» Problem description
Although the data holds pictures, return only the lines from the one containing "This screenshot has" to the end, exactly, and without them.

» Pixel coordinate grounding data
• • • •

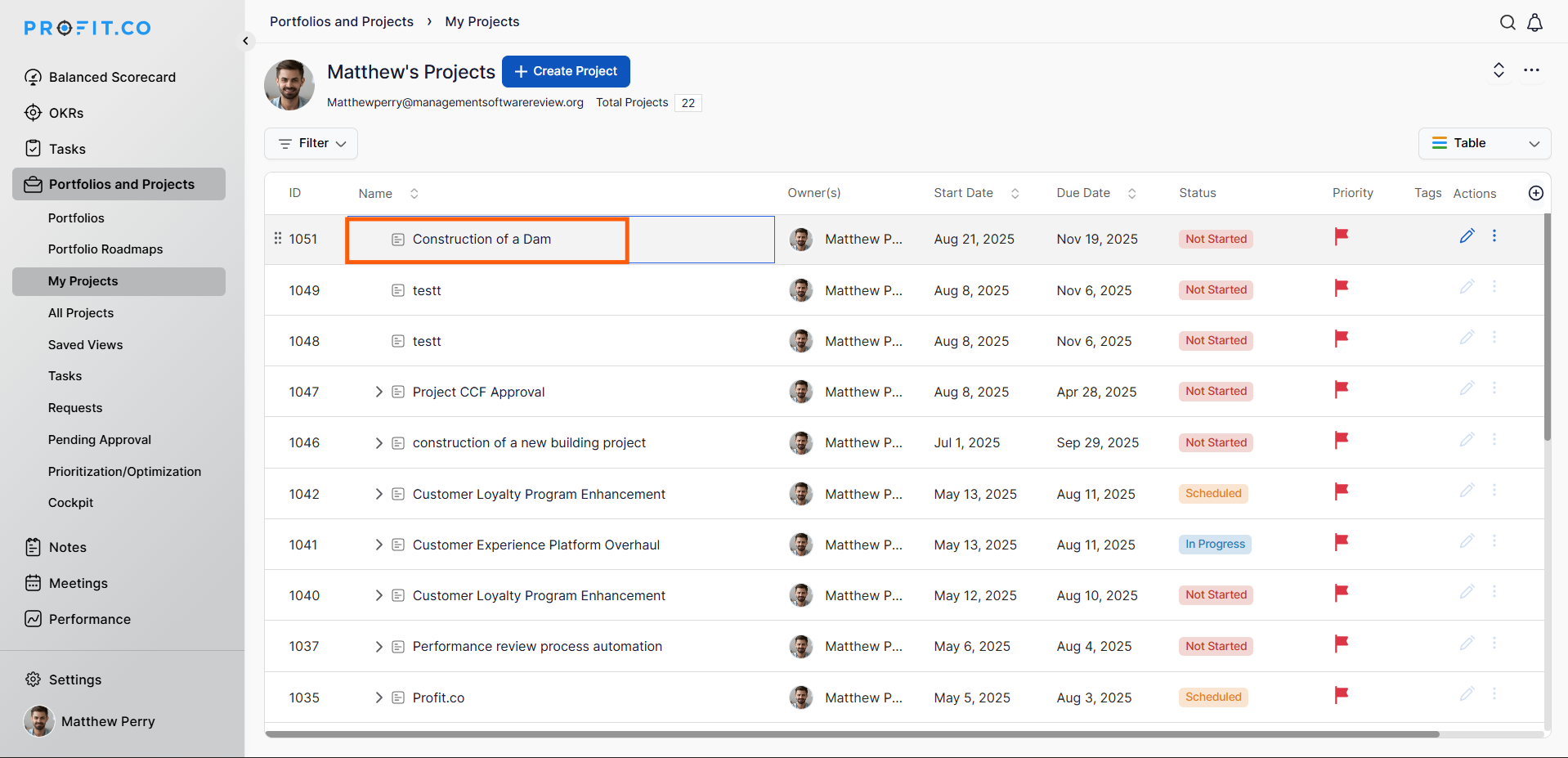Expand Customer Experience Platform Overhaul row
The width and height of the screenshot is (1568, 758).
tap(379, 545)
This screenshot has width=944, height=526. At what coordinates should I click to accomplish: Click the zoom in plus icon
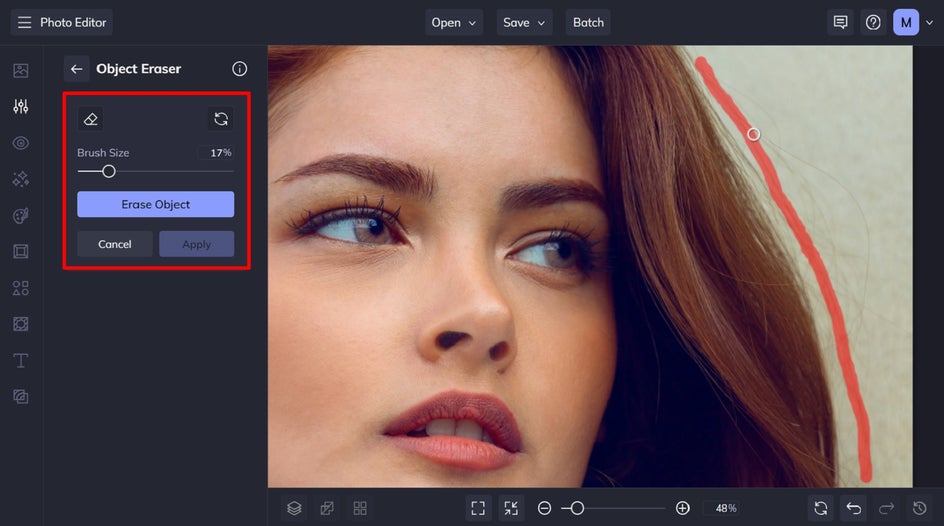[x=683, y=508]
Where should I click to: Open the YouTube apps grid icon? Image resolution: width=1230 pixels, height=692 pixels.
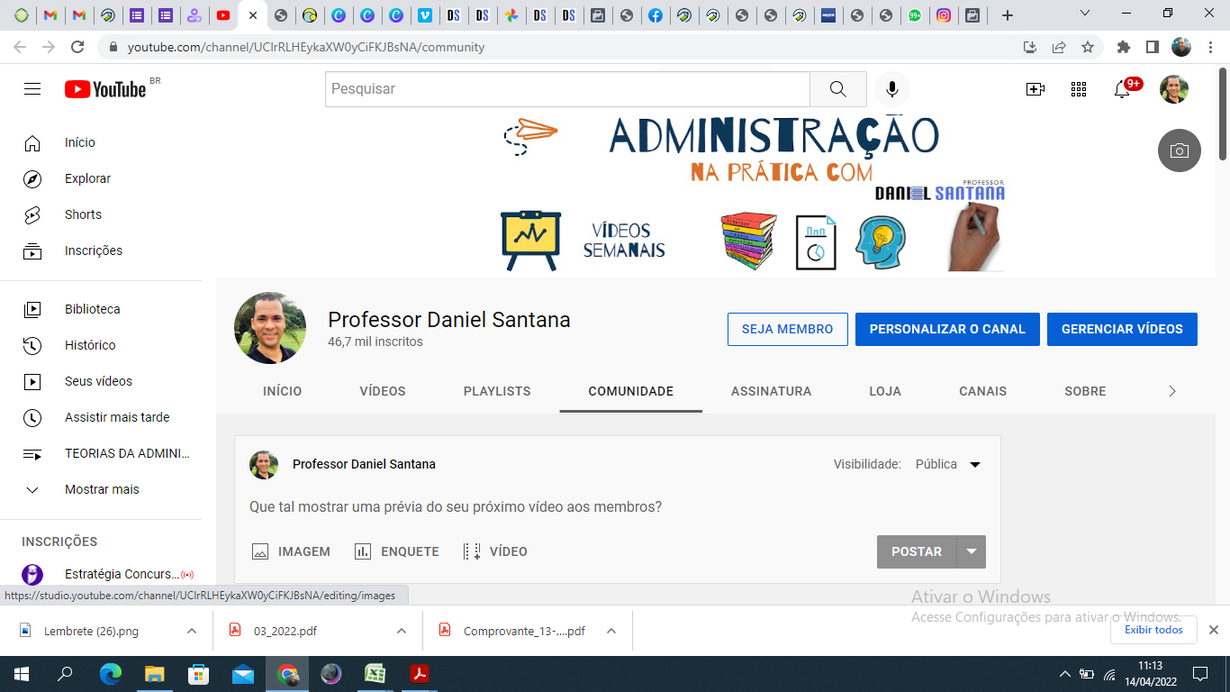click(x=1078, y=89)
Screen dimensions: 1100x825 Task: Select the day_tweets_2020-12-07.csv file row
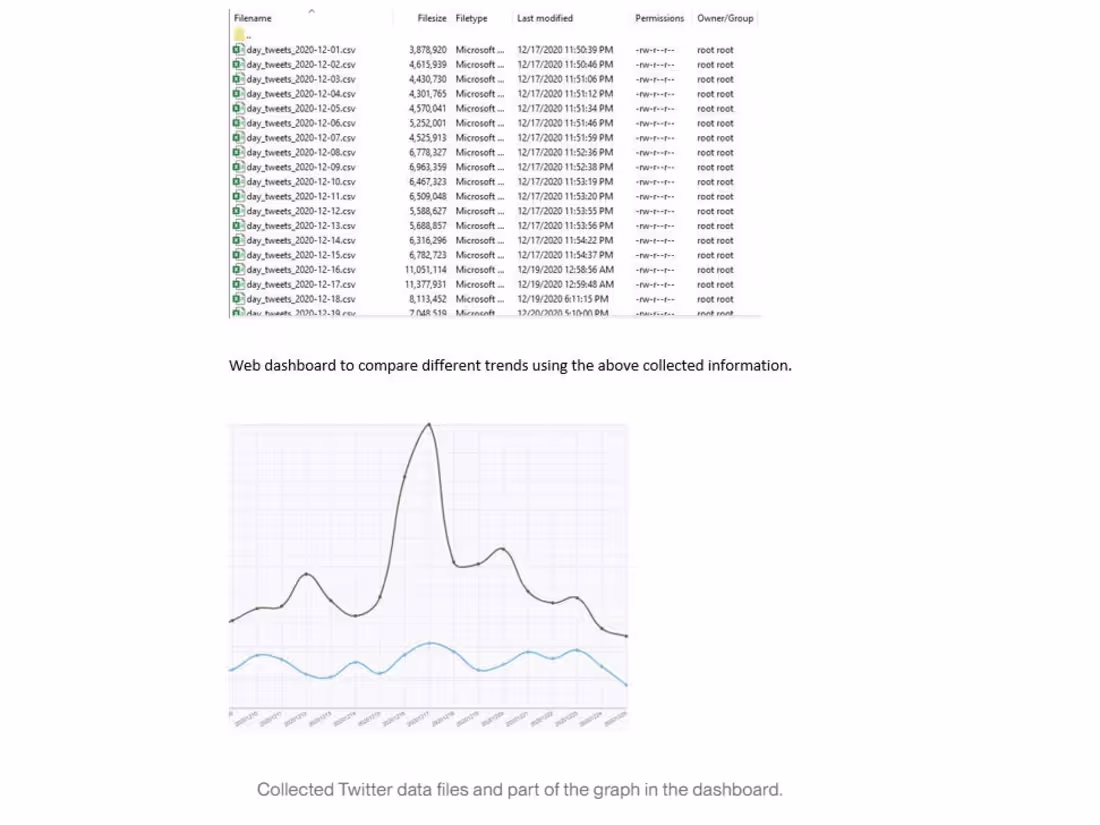(300, 137)
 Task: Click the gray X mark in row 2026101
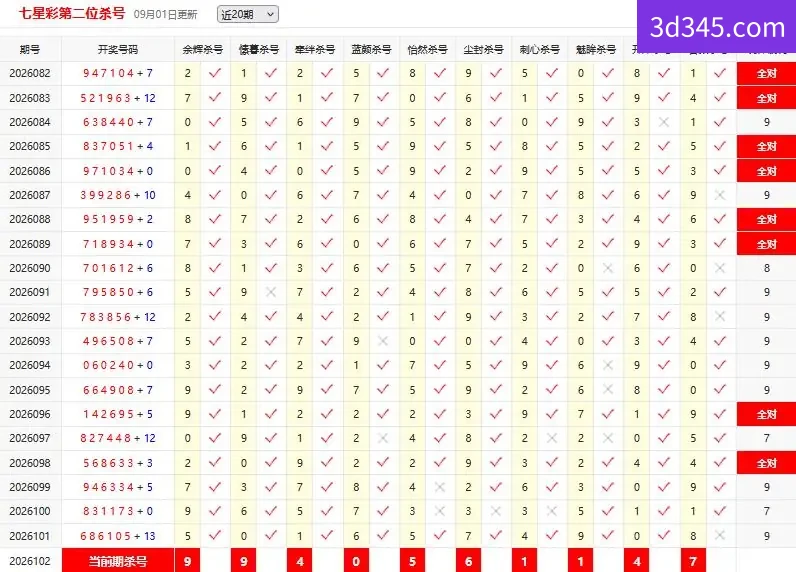click(720, 535)
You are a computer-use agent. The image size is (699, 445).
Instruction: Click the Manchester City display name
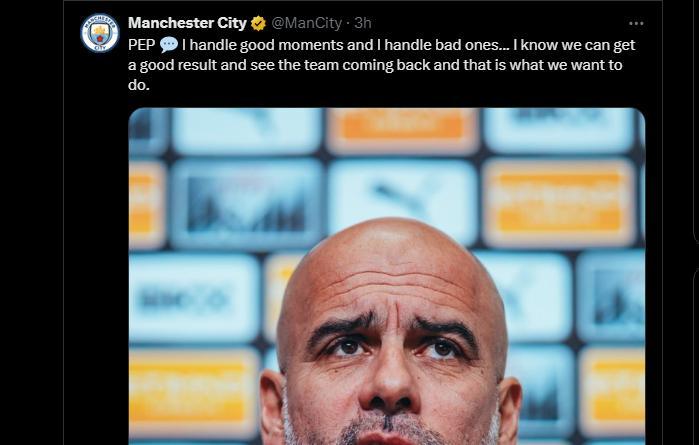[x=187, y=23]
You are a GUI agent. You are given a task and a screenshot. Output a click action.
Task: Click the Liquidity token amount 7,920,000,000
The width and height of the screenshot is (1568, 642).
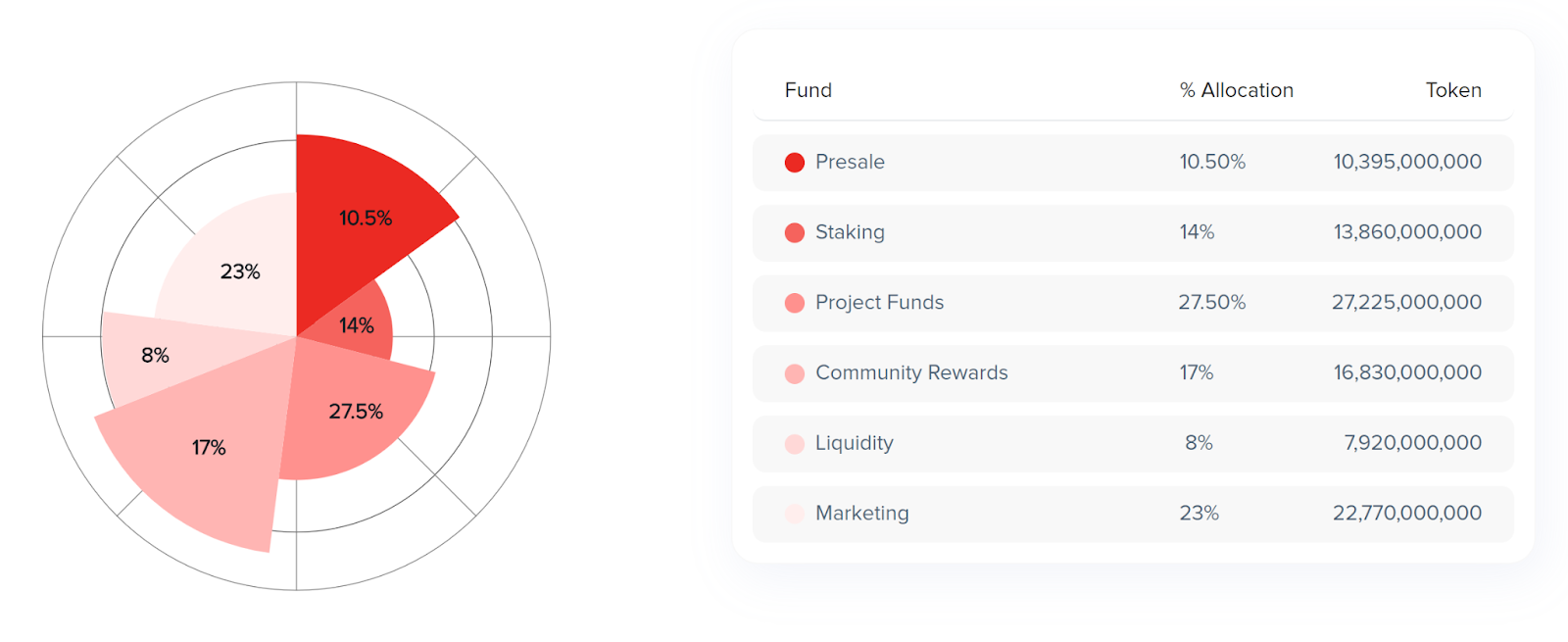(x=1412, y=443)
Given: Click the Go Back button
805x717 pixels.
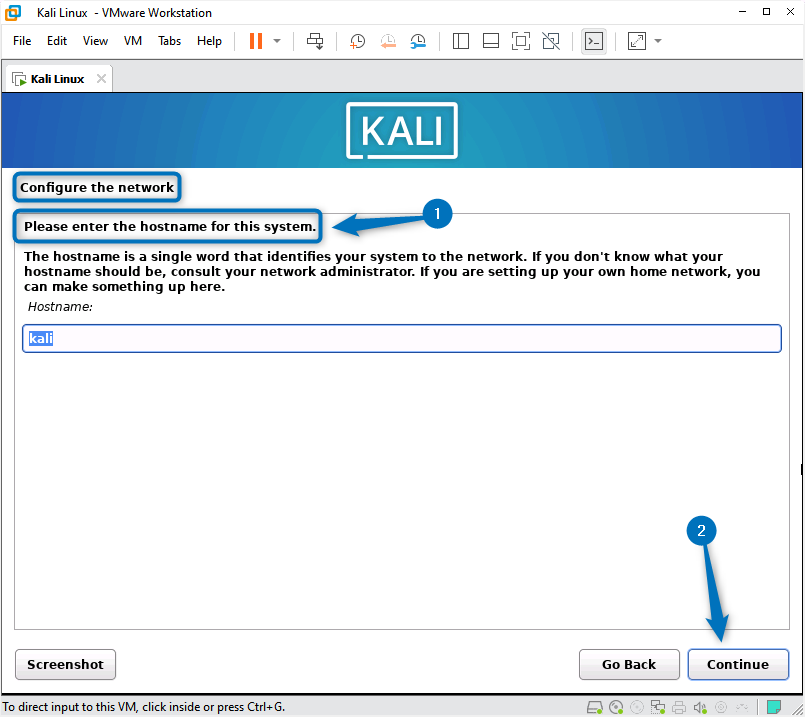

• • • •

» The answer
This screenshot has width=944, height=526. At what coordinates should I click to accomplish: Click the zoom in plus icon
[x=683, y=508]
Where should I click to: Open the YouTube apps grid icon? Image resolution: width=1230 pixels, height=692 pixels.
click(x=1078, y=89)
Screen dimensions: 1100x825 Task: Select the day_tweets_2020-12-07.csv file row
(300, 137)
 Task: Click the gray X mark in row 2026101
click(720, 535)
You are a computer-use agent. The image size is (699, 445).
Instruction: Click the Manchester City display name
[x=187, y=23]
You are a GUI agent. You are given a task and a screenshot. Output a click action.
Task: Click the Liquidity token amount 7,920,000,000
The width and height of the screenshot is (1568, 642).
(x=1412, y=443)
Given: Click the Go Back button
805x717 pixels.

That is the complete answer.